- _Work request_
Look through the data below and output, unchanged, every line from the one holding "Task: Click the red exit spike near Jun 14" through the one holding "Task: Open the English language selector", inclusive. Skip the pictures.

BEGIN

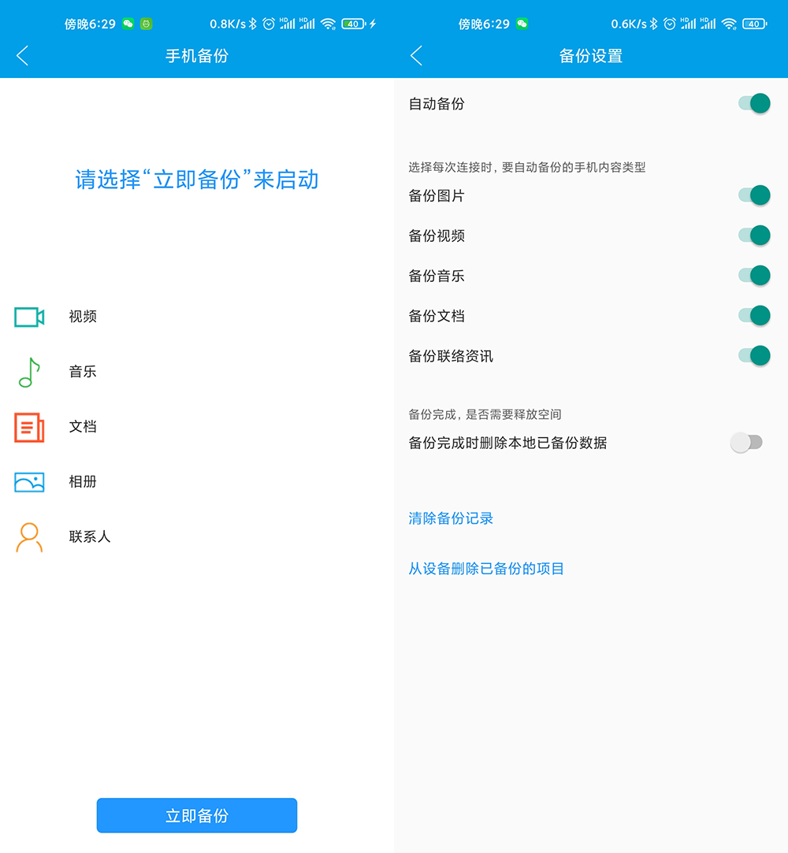Tap the battery indicator in the status bar
This screenshot has width=788, height=853.
coord(352,24)
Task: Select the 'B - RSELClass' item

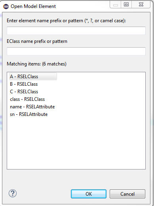Action: coord(24,84)
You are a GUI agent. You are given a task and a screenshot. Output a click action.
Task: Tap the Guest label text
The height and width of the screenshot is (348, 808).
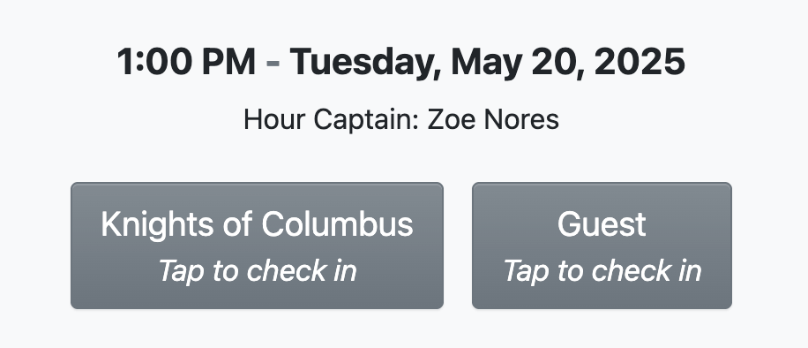(602, 224)
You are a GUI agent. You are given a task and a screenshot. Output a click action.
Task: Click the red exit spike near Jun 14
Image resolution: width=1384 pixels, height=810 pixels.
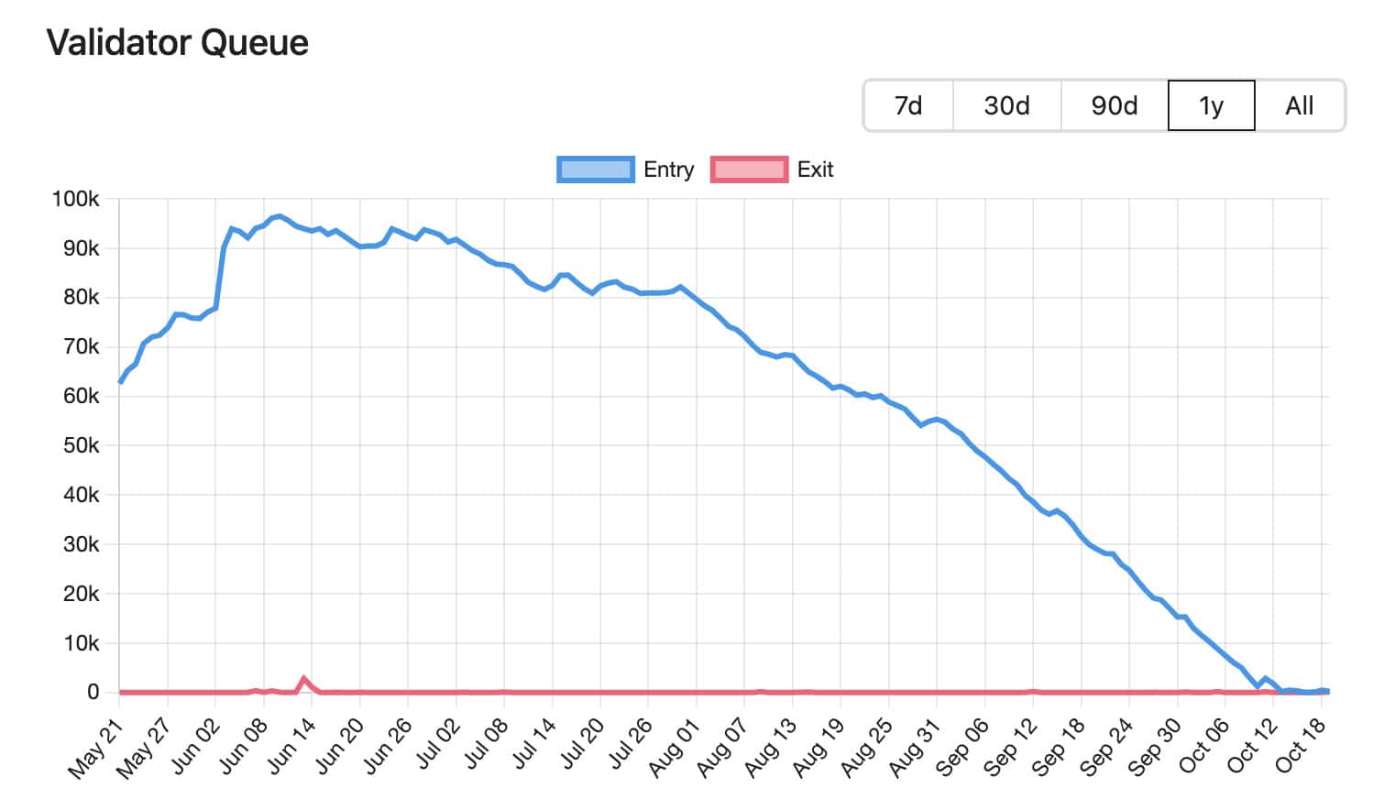[304, 679]
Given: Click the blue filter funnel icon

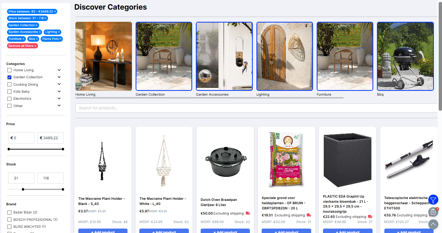Looking at the screenshot, I should point(433,200).
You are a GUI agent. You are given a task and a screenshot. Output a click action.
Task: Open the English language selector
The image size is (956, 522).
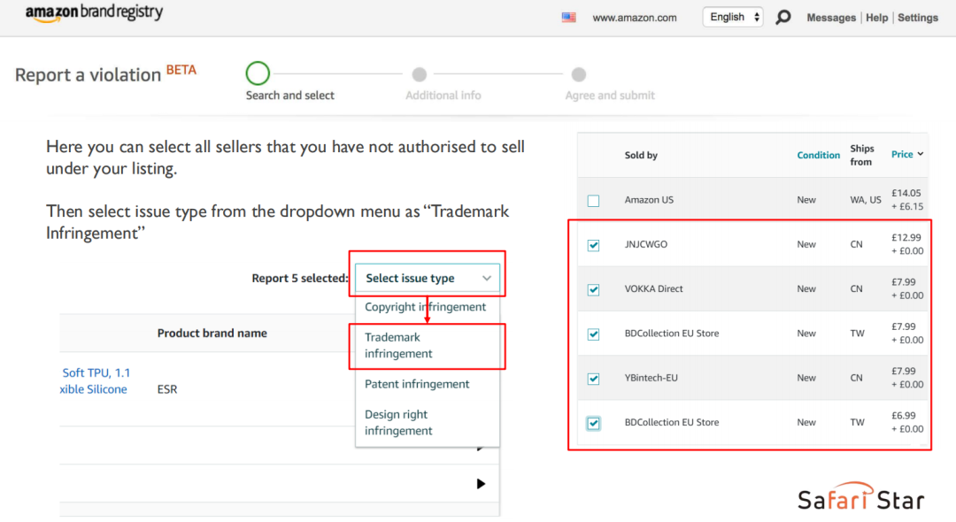733,17
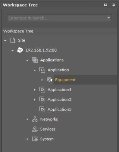Viewport: 119px width, 152px height.
Task: Click the device icon beside 192.168.1.52:88
Action: pos(20,50)
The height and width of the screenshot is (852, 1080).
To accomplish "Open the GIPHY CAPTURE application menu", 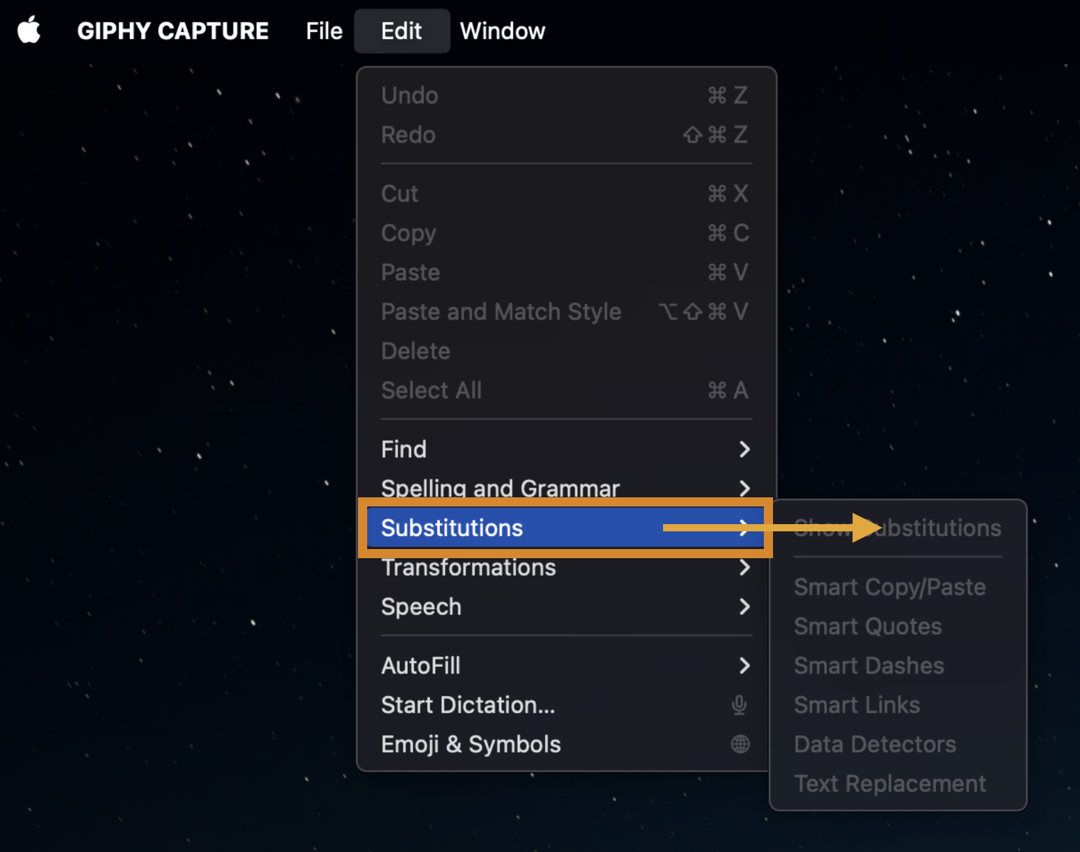I will tap(173, 31).

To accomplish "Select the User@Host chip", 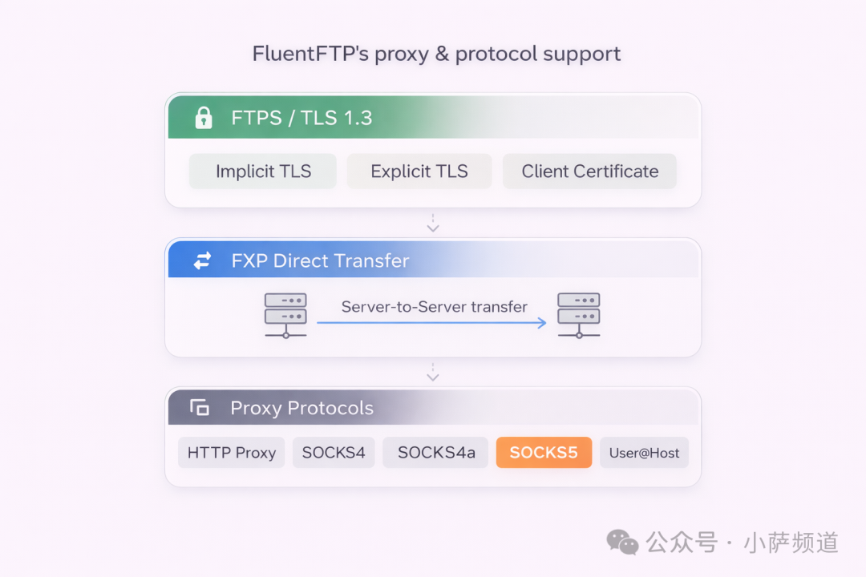I will click(x=644, y=453).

END

- _Answer section_
Task: Click the red exit spike near Jun 14
Image resolution: width=1384 pixels, height=810 pixels.
[304, 679]
Given: Click the blue filter funnel icon

Looking at the screenshot, I should point(433,200).
You are a GUI agent. You are given a task and a screenshot. Output a click action.
Task: Open the English language selector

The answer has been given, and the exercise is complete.